What is the recommended duration of naltrexone treatment for alcohol use disorder?

Background
Alcohol use disorder (AUD) is a major public health issue, affecting over 28 million people aged 12 years and older in the United States alone and contributing to approximately 178,000 deaths annually.1 A wide range of serious health complications are linked to AUD, including liver disease, heart disease, mental health disorders, cancer, and increased risk of accidents and violence. Effective treatment often requires a combination of behavioral and pharmacologic interventions, with naltrexone being one of a few key drug therapies playing an important role in reducing cravings and preventing relapse.2-5 This article reviews current evidence to inform decision-making on the optimal duration of naltrexone therapy for AUD.

Naltrexone
Naltrexone works by blocking opioid receptors in the brain, reducing the rewarding and pleasurable effects of alcohol, which can help decrease cravings and the likelihood of relapse.2,3 Naltrexone is available as both an oral tablet and a long-acting injectable formulation.6 The oral tablet is typically taken once daily, while the extended-release injectable form is administered once monthly, offering a convenient option for individuals who may struggle with daily adherence. Despite the availability of naltrexone and other pharmacological agents that aid in the treatment of AUD, the literature reports relapse rates 1 year after AUD treatment of 40 to 60%.7 Furthermore, about two-thirds of those treated for AUD relapse within the first 6 months

Guidelines
Several guidelines are available to inform treatment decisions surrounding pharmacological therapy for patients with AUD (see Table 1).2-5 However, none have definitively established an optimal duration of therapy for naltrexone.
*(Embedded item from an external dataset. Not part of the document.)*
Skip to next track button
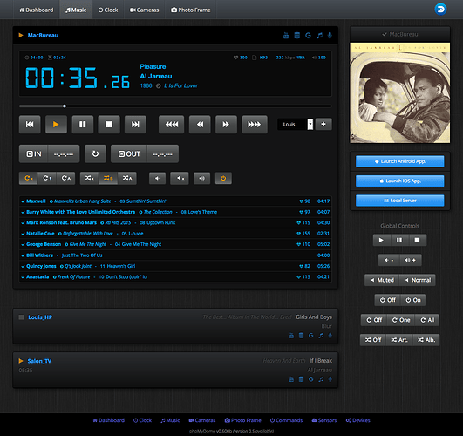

In 2015, the Substance Abuse and Mental Health Services Administration (SAMHSA) suggested that the treatment of patients with AUD should continue for at least 6 months to 1 year.2 This was a general recommendation and not specific to any particular treatment modality. Nonetheless, SAMSHA emphasized that the length of treatment should be tailored to individual patient needs.2,3 In a 2013 guide from SAMSHA focused on alcohol pharmacotherapies, authors cite literature that demonstrates the safety of oral naltrexone for up to 1 year.2 Additionally, for patients in stable recovery, authors state that oral or injectable naltrexone may be beneficial for short periods during times of increased risk for relapse.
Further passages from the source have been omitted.